Re: Meh
>>" >>"as the government is only likely to be listening in, if it has a warrant, and has cause that you are doing something wrong".
>>"Tell that to Jean Charles de Menezes, oh! you can't tell it to his family instead..."
/Bit/ of a non sequitur there - they weren't listening in to him - the whole thing was nothing to do with Big Brother surveillance of innocent people, and everything to do with incompetent policing misidentifying someone leaving a building and also apparently not realising (despite presumably doing all kinds of training) that misidentification someone in a serious case (which has happened in the past, and will likely happen again in the future) could be pretty much to signing an innocent person's death warrant if that person was to do something as commonplace as get on public transport.
In any case, even if you were actually giving a relevant counterexample (possibly like the Zircon one), giving a counterexample isn't actually a great argument against someone saying '...only likely to be...', since that already suggests that there *will* be some counterexamples.
And in the Zircon example, it is kind-of related to national security, even if much motivation may be arse-covering for the defence industry. Even if entirely true as presented, it's not actually an argument against the suggestion that the government doesn't really have the ability to meaningfully snoop on /everybody's/ phone calls, since this obviously wasn't just some random citizen.

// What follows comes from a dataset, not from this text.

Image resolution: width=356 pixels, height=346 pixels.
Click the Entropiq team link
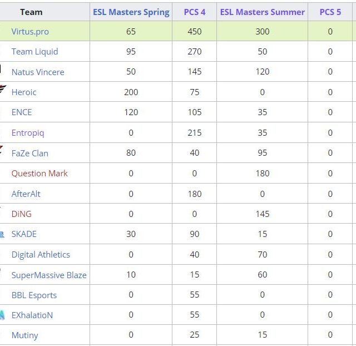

Doesn't make it right, but it's not evidence for a universal Big Brother either.
>>"encrypted communications between offices in Switzerland and the UK were not to be routed through France as the French didn't allow encrypted traffic on their networks."
>>"How did they know it was encrypted??????"
>>"To add insult to injury, I believe the line concerned was a leased dedicated private line as well."
Do you think a leased line between Switzerland and the UK involves a guy with a ladder walking across France putting up a special private piece of wire?
For whatever reason, if they decide to ban encrypted traffic on their network, that'll be likely to include *all* traffic.